Blue House Bagels, Mash’s small-batch, home-based operation, started the way a lot of good things do: with a little extra time and a curiosity that turned into something more. After the birth of his second child, Mash found himself on paternity leave with a rare stretch of time. Instead of slowing down, he leaned in. “I spent a good amount of time just testing and making a bunch of batches,” he recalls.
Mash firmly believes bagel making is collaborative in nature, and, unlike some bakers who prefer to keep their methods secret, is a proponent for publicly sharing his techniques. “Anytime anyone reaches out, I’m more than happy to give specifics and help troubleshoot. If you’re going to be making bagels like this, you have to be pretty into it,” he laughs.
His initial stretch of experimentation included mixers bought and broken, techniques refined, and tiny adjustments made over and over. It laid the foundation for what has quickly become one of Portland’s most talked-about bagel drops. These days, Mash’s weekly offerings sell out almost as soon as they’re posted, with customers setting reminders and planning their weekends around pickup windows.
The process itself is deliberately unhurried. Mash starts two days before a bagel ever reaches someone’s hands, mixing a low-hydration dough that leans dense by design. After shaping, the bagels rest in the fridge for 36 to 48 hours in a cold fermentation that transforms both texture and flavor. “It’s what gives them the blistered, dark crust,” he explains. “That’s kind of the thing that I strive to do over everything else.”

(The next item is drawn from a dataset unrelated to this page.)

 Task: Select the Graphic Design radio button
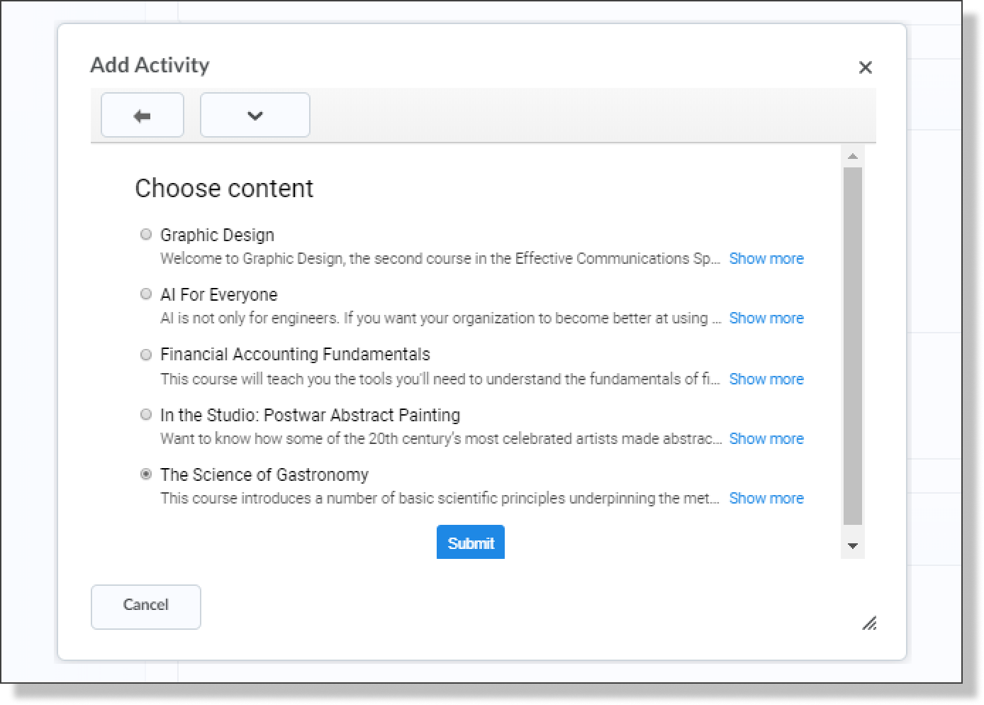point(146,234)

What he’s chasing is contrast—the kind you notice immediately but can’t quite put into words. A thin, crackling exterior that gives way to something soft, chewy, and satisfying. “For me, great food is all about contrasts,” Mash says. “When you bite into it, you should first meet a crunchy crust. And then it should be soft, chewy, but dense on the inside.”
It’s also fleeting. Bagels, he’ll tell you, are “very ephemeral.” They’re at their best within hours of coming out of the oven, when that contrast is still intact. It’s why Mash times his bakes so carefully, and why customers are often picking up bagels that are barely 90 minutes old.

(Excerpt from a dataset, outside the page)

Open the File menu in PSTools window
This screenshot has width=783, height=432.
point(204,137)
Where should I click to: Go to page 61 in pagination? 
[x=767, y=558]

And, if you ask him, it’s why you shouldn’t be reaching for the toaster. “If you feel like you need to toast your bagel to add that texture,” he says, “then to me that’s not a great bagel.”
What makes Blue House Bagels feel different, isn’t just the product. It’s the setting. There’s no storefront, no commercial kitchen, no polished counter separating baker from customer. Everything happens out of Mash’s home, tucked into a neighborhood where walkable food options are limited and a fresh bagel can feel like a small luxury.
“The whole vision was just being a place people could walk over in the morning,” he says. And they do. There’s a kind of ease to it, a sense that this is as much about connection as it is about food. “It’s been great just getting to meet a lot of people in the neighborhood I didn’t know were here,” Mash adds.
That community has grown even faster than he expected. Each week, Mash makes somewhere between 15 and 20 dozen bagels, a number dictated not by demand but by the limits of his equipment and time. Orders open, fill, and close within a day or two. “I didn’t think it was going to be this popular,” he admits. “Something that I struggle with is turning people away.”
The tension between wanting to say yes and needing to set boundaries is part of the reality of keeping something small on purpose. Mash still works a full-time job in legal and compliance, and he’s also a dad of two young kids. Blue House Bagels exists in the in-between hours: early mornings, late nights, and weekends that revolve, at least in part, around dough. “The biggest sacrifice I’ve had to make is time,” he says.
But because it happens at home, it’s not separate from the rest of his life. Mash’s three-year-old helps hand off orders at the door, proudly passing out containers of cream cheese and handing over bags of bagels. His family is part of the rhythm, even when it’s a little chaotic. “It does become a little bit bagel-centric,” he says, laughing.
That balance between ambition and sustainability is something Mash is protective of. In a city like Portland, where food businesses can quickly scale and expectations rise just as fast, he’s intentionally moving at his own pace. “I’m not trying to set the world on fire,” he says. “I just want to be able to put out the best thing I can.”
It’s easy to see that mindset in the menu, which blends classic staples with more playful, rotating specials. There’s always an everything, a sesame, a poppy. But then there are the curveballs: cacio e pepe, spice-driven blends, and a French onion bagel layered with deeply caramelized onions and Gruyère that quickly became a customer favorite.
“I’m just thinking of different types of food I like to eat,” he says. “And like, can I use any of those spices in a way that would not turn to charcoal in a 475-degree oven?” Still, no matter how creative the toppings get, they’re never the main event. Structure and texture reign supreme. “I’m much more interested in the crust than other flavors,” he says.
Looking ahead, Mash isn’t rushing toward a brick-and-mortar or a bigger footprint. If anything, he’s focused on staying in the sweet spot where the work still feels meaningful and there’s room to grow without losing what made it special in the first place. He’s exploring small equipment upgrades and leaning into partnerships like his pop-ups with Twin Swirls, but beyond that, he’s taking it one batch at a time. “Once it stops feeling like I want to do this, I think some of the joy will get sucked out of it,” he says.
For now, the joy is still very much there—in the early mornings, in the careful shaping of each bagel, in the knock on the door from a neighbor who planned their weekend around this small, thoughtful ritual. In the end, that’s what Blue House Bagels really is. Not just something to eat, but something to look forward to.
"I just want to put out the best product I can.”
“The whole vision was just being a place people could walk over to in the morning. It’s been really great getting to meet people I didn’t even know were in the neighborhood.”
“There are so many small little things—the way you shape it, the temperature, the timing—and they all have this profound impact on the final product.”